Records from a collection:
━━━━━━━━━━

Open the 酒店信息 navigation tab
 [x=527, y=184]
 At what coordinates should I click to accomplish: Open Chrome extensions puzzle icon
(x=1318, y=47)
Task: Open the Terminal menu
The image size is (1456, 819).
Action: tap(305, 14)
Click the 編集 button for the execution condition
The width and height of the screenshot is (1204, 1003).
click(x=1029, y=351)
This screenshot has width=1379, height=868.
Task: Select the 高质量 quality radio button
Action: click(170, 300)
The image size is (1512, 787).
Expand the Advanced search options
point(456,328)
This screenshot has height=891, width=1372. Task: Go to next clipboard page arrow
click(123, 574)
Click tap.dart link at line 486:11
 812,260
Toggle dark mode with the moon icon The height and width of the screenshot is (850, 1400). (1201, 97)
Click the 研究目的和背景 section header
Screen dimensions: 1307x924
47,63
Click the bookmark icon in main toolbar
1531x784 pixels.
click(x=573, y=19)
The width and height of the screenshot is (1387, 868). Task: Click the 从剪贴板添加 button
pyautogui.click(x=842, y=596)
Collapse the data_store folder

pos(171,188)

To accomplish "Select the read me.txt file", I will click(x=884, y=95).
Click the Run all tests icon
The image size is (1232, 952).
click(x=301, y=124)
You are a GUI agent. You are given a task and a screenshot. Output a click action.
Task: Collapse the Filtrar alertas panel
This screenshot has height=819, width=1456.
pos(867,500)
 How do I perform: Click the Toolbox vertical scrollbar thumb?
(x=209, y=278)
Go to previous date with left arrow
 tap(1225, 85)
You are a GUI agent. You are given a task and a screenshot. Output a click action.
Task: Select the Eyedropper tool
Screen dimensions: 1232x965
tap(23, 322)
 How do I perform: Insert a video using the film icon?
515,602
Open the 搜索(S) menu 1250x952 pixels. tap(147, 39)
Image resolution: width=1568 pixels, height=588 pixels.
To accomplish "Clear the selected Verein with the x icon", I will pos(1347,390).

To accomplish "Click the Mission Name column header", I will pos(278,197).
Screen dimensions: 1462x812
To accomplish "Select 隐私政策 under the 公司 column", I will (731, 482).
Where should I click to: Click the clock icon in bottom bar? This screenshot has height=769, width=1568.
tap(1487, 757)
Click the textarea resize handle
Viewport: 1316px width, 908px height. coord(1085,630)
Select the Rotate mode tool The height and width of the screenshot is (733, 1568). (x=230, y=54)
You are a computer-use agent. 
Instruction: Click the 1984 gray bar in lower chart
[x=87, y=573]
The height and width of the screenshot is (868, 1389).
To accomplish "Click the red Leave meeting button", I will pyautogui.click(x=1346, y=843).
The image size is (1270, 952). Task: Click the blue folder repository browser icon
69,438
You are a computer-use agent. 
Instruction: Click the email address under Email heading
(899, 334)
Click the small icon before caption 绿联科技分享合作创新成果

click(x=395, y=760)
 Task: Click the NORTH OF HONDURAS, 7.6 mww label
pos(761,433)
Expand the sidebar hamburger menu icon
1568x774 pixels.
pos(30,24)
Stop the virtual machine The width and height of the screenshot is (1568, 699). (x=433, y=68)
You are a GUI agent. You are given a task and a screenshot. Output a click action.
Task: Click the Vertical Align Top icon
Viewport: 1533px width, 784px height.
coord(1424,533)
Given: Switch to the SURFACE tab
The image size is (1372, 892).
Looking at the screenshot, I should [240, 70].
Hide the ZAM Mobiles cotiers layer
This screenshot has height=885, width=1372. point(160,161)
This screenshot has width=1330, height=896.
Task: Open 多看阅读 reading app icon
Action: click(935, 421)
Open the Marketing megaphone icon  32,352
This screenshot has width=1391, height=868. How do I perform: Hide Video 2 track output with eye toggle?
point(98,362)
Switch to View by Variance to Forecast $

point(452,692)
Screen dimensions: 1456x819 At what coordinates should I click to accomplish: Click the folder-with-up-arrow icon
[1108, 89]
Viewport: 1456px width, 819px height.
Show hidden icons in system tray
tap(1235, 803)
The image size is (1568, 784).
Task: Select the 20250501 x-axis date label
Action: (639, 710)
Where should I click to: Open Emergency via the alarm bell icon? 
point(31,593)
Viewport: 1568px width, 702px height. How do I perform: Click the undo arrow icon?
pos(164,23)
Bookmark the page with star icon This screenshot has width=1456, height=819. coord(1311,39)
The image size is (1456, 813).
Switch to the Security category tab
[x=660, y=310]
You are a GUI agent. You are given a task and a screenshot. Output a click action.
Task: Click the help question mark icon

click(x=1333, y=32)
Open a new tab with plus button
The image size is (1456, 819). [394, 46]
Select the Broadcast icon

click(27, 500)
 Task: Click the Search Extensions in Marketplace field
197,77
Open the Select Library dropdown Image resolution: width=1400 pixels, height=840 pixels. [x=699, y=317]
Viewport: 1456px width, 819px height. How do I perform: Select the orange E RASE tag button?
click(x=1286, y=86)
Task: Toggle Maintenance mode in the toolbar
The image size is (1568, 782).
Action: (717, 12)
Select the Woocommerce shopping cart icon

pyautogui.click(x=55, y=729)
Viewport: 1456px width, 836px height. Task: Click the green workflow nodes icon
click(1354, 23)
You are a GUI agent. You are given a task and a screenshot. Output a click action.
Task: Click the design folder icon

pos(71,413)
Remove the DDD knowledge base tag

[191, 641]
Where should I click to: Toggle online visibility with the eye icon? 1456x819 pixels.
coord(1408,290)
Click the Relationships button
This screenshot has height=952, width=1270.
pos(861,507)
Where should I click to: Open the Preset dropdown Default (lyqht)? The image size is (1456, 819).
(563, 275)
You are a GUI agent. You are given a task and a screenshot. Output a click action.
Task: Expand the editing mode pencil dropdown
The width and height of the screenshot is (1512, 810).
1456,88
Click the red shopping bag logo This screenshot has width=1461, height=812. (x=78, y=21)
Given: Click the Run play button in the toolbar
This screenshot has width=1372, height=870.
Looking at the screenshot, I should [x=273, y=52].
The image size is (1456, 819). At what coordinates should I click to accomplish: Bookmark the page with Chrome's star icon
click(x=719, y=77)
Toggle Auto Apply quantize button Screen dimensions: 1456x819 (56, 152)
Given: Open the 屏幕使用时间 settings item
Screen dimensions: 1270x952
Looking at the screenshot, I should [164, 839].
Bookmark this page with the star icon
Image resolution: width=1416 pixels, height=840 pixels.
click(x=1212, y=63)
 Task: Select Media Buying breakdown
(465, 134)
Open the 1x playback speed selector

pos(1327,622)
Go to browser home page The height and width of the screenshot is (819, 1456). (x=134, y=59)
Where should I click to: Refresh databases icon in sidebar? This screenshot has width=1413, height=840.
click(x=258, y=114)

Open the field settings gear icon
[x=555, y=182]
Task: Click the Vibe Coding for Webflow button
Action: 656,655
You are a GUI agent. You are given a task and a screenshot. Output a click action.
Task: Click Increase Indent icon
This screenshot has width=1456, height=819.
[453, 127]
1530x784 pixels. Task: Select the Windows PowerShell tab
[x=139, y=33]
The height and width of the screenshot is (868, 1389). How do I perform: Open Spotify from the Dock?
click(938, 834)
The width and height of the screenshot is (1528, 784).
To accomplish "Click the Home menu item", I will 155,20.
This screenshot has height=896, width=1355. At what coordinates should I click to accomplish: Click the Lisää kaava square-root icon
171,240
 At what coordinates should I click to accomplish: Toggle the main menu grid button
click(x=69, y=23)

━━━━━━━━━━

Required work |
Only lines holding the word "mode" belong in the answer; copy all of them from the records.

Response below |
Toggle dark mode with the moon icon The height and width of the screenshot is (850, 1400). (1201, 97)
Select the Rotate mode tool The height and width of the screenshot is (733, 1568). (x=230, y=54)
Task: Toggle Maintenance mode in the toolbar
Task: Expand the editing mode pencil dropdown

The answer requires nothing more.